With Python the future is here but it is not evenly distributed. In particular, it's been depressing to see that "any answer at all" has so often won out against "a correct answer".

Java has been a safe place to deploy code to because of its xenophobia. You don't expect Java to be linked into endless C libraries, and Java often doesn't come pre-installed thanks to license issues. (Maybe Larry Ellison is rich because you read "INSTALL JAVA TO EXPERIENCE THE POWER OF JAVA". The consequence is that you got a clean copy of Java and that your clean copy of Java won't break all the crapplets that came with your OS that expected an ancient Java that came with the OS.

Python got a boon from being shipped w/ most Linux distros, but it was also a setback... On Linux "python" became a synonym for "python 2" because otherwise you'd break the system scripts. (Today it drives me nuts that Microsoft added "python" to the past on Windows because Windows was the one operating system where you didn't have to hide the system Python to get a good Python)
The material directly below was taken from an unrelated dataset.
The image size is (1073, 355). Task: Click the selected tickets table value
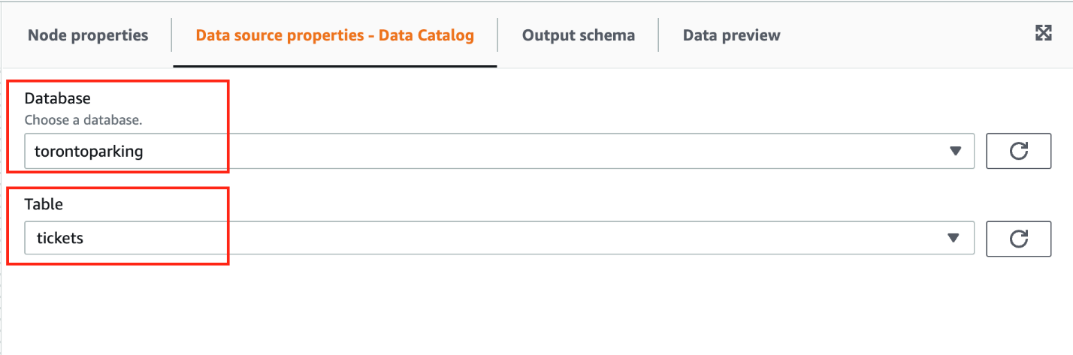pyautogui.click(x=60, y=238)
"venv" is genius but conda got so much mindshare that many people never realized "venv" could do everything "conda" does except for corrupting internal data structures that force a periodic reinstall.

The consequence is that "best practices" haven't been institutionalized in most places, you have to continuously fight bad practices, and people like the poster are always inventing non-solutions to the problem venv solves.

(e.g. for instance, what about the person who uses a Docker container to keep python environments apart as opposed to one who uses venv?)

For conda it’s an unfair characterisation. Conda is language agnostic and can be (and is) used to ship anything. Packages like GCC/Clang/R will never be accessible for venv. Personally I find it magical to be able to ship complex packages on conda-forge that “just work” on Linux/macOS/Windows/ARM/POWER without requiring users to have special privileges.
I'm tempted to say "so what?"

Here's a specific example. In a previous job I had to work with Tensorflow models of various vintages that depended on different versions of CUDA.

Conda (out of the box) did nothing to help with that problem. I think an early version of Conda might have installed one early version of CUDA, but the elephant in the room as that I would need to install as many versions of CUDA as necessary.

NVIDIA uses a lot of intimidation to fool people as to the nature of the drivers. Specifically, CUDA/CuDNN and such don't depend on kernel drivers or Windows installers, but just require that some huge directories full of userspace libraries be on your path. Thus you can have CUDA version A linked into one conda environment, and CUDA version B linked into another conda environment and it all worked.

That is, it worked when I made my own conda packages (conda wasn't allowed to distribute such package by NVIDIA) and it was astonishingly slow because conda stores packages in BZIP2 files that take forever to unpack and because conda wastes more time with it's symlink machine.

In the end it was possible to solve the problem w/ conda but if I hadn't been distracted by conda I probably would have solved it just as quickly by unpacking the userspace drivers once and just setting the path appropriately.

> "conda" does except for corrupting internal data structures

Hold up, what? I have used both for years, how did you corrupt anything?

I had to reinstall every month or so, other devs didn't seem able to maintain a good configuration for more than two weeks.
You’re describing the consequence, not the cause, after making a pretty strong claim about a package manager a lot of people use daily. Want to pony up that cause?
The correct solution here is to make a Debian/Ubuntu package out of oletools, that way Chris gets exactly what the wanted.

If he asks nicely on IRC, he might even get someone else to do it for him.

poetry, pipx, and pyenv are pretty much all you need to be happy with python project management and sandboxing. They address the issues in the article and are far more ergonomic than plain venv wrangling.